Given entries:

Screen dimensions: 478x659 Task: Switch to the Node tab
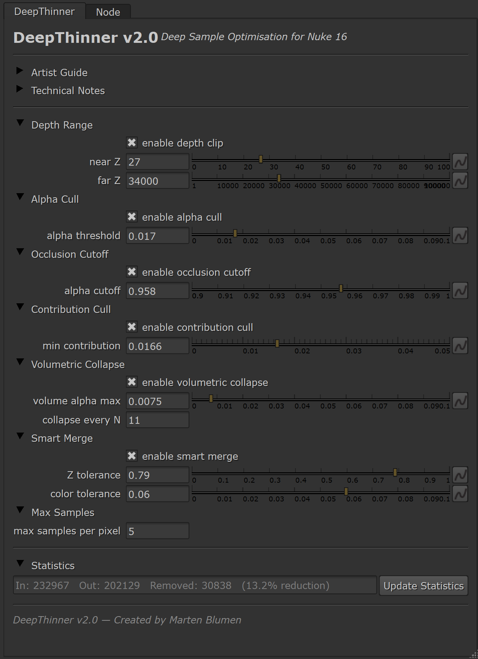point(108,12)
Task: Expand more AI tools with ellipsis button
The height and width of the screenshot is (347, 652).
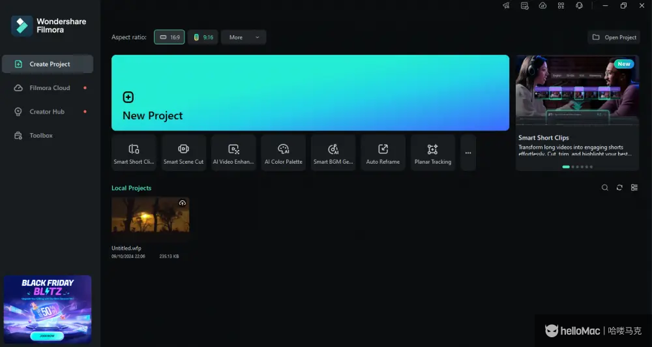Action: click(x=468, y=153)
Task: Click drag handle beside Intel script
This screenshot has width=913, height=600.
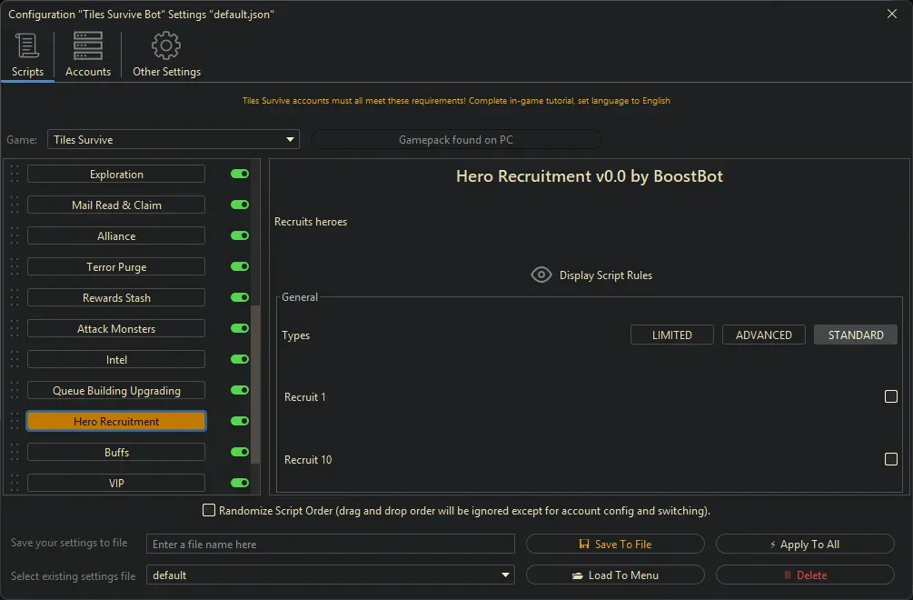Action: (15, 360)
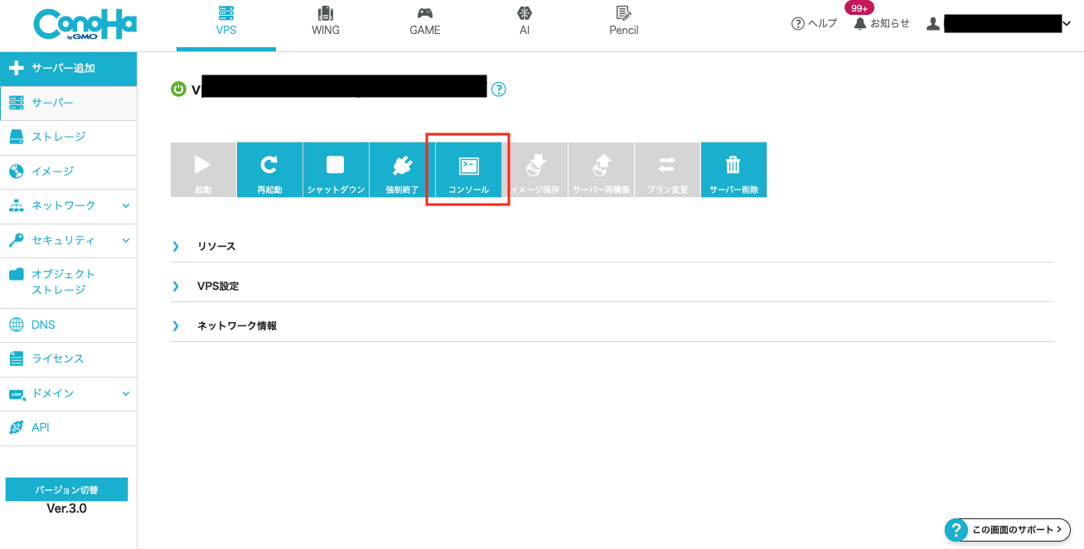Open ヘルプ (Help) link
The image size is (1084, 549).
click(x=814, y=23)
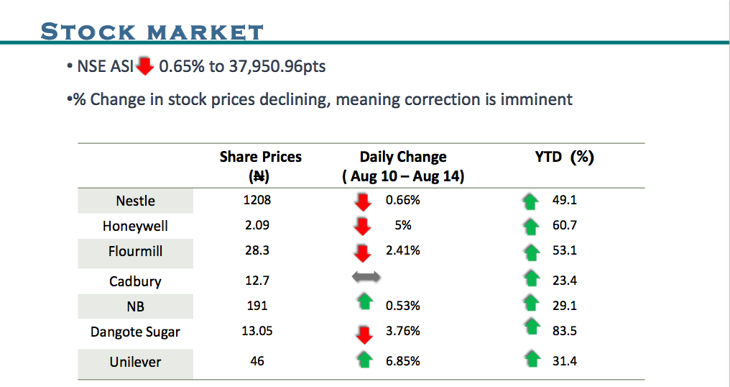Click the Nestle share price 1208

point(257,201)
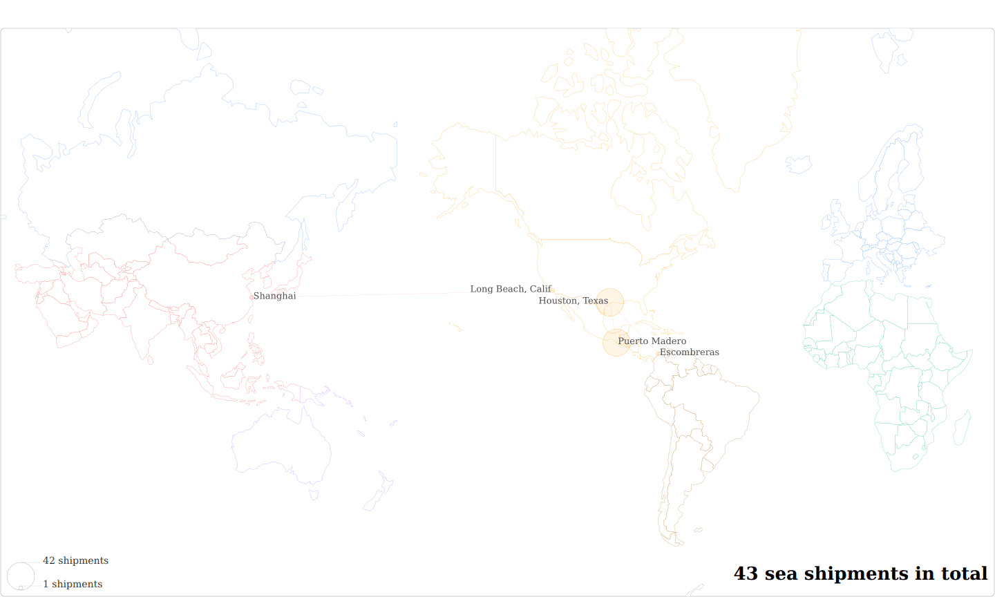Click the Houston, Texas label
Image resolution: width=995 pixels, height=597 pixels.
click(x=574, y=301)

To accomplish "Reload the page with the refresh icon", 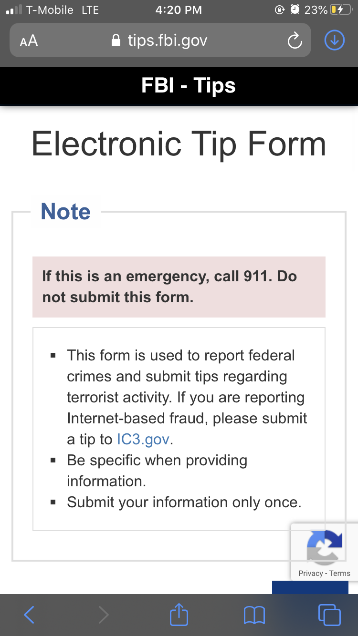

Your task:
Reproduce the listing exactly, but omit every picture in it.

Response:
Screen dimensions: 478x659 Task: Switch to the Node tab
point(108,12)
Task: Expand more AI tools with ellipsis button
The height and width of the screenshot is (347, 652).
Action: click(x=468, y=153)
Task: Click drag handle beside Intel script
This screenshot has width=913, height=600.
Action: (15, 360)
Open ヘルプ (Help) link
The image size is (1084, 549).
click(x=814, y=23)
Click the Nestle share price 1208

point(257,201)
Click the Houston, Texas label
Image resolution: width=995 pixels, height=597 pixels.
click(x=574, y=301)

To accomplish "Reload the page with the refresh icon", 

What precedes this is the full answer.